[Begin TEXT BLOCK]

Chapter 13: Information Theory

This chapter covers basic information-theoretic concepts and discusses their relation to machine learning.

§13.01: Entropy 1

For a discrete random variable $X$ and pmf $p(x)$, the entropy given by:
\[\mathrm{H}(X) = -E[\log_2(p(X)] = - \Sigma_x p(x) \log_2p(x)\]
The negative log probabilities are called surprisal. A more surprising event means a less likely event. Entropy is simple expected surprisal.
1. Entropy is non-negative i.e. $\mathrm{H}(x) \geq 0$, since $p(x) \in[0,1]$, therefore $\log_2p(x) \leq 0$ and the negative of that is positive.
2. If $p(x) = 1, \log_2p(x) = 0$ and hence $\mathrm{H}(x) = 0$
3. Adding or removing an event with $p(x) = 0$ doesn’t change it.
4. $\mathrm{H}(x)$ is continuous in probabilities $p(x)$
5. If the values in $p(x)$ are simply reordered, the entropy does not change (because entropy is a sum and it doesn’t matter which position the even is in).
For a discrete uniform distribution with $g$ outcomes:
\[\mathrm{H}(x) = -\Sigma_{i=1}^{g} \frac{1}{g}\log_2(\frac{1}{g}) = \Sigma_{i=1}^{g} \frac{1}{g}\log_2(g) = g*\frac{1}{g} \log_2(g) = \log_2(g)\]

§13.02: Entropy 2

The joint entropy of two discrete random variable $X$ and $Y$ is:
\[\mathrm{H}(X,Y) = -\Sigma_x \Sigma_y p(x,y) \log_2(p(x,y))\]
1. Entropy is additive for independent RVs.

[End TEXT BLOCK]
[Begin AVAILABLE DATA]

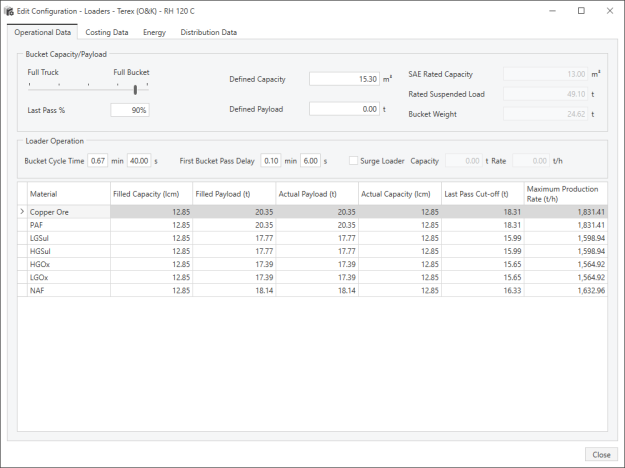Switch to the Costing Data tab
The width and height of the screenshot is (625, 468).
tap(106, 32)
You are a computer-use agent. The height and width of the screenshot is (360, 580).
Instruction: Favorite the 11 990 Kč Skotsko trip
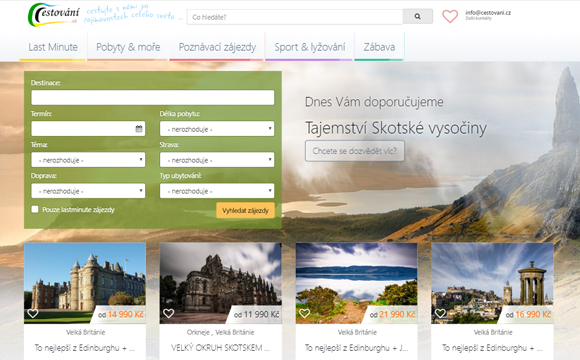click(x=169, y=313)
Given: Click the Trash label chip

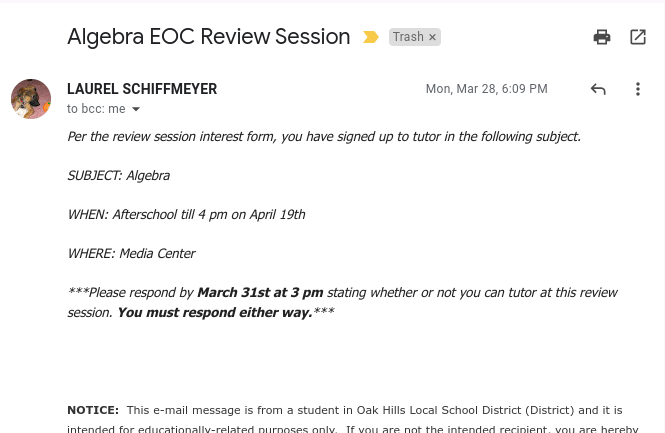Looking at the screenshot, I should click(x=408, y=37).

[End AVAILABLE DATA]

# OBJECTIVES
**1.** Change "Instruction" to "Task" throughout the listing and give it back with nothing else altered, leaving the pictures out.
**2.** Carry the chapter on information theory forward from the point where it stops.

# ANSWERS FOR THE EXERCISE
**1.**
Switch to the Costing Data tab
The width and height of the screenshot is (625, 468).
tap(106, 32)
You are a computer-use agent. The height and width of the screenshot is (360, 580).
Task: Favorite the 11 990 Kč Skotsko trip
click(x=169, y=313)
Given: Click the Trash label chip

Looking at the screenshot, I should click(x=408, y=37).

**2.**
2. Uniqueness Theorem: the only family of functions satisfying continuity in $p(x)$, no change when removing events with 0 probability, additive for independent RVs, and maximal for uniform distribution is of the following form:
  \[H(p) = -\lambda \Sigma_x p(x) \log_2(p(x))\]
  where $\lambda$ is a positive constant.
3. Maximum Entropy Principle: Assuming we know M properties about a discrete distribution $p(x)$ stated as moment conditions i.e. $E[g_m(X)] = \alpha_m$. Among all feasible distributions satisfying the constrains, choose the one with max entropy $\Rightarrow$ Use lagrange.

§13.03: Differential Entropy

For continuous random variable $X$ with density function $f(x)$ , the analogue is differential entropy:
\[h(X) = h(f) = -E[\log(f(x))] = - \int_x f(x) \log(f(x))dx\]
1. The integral above does not necessarily exist for all densities.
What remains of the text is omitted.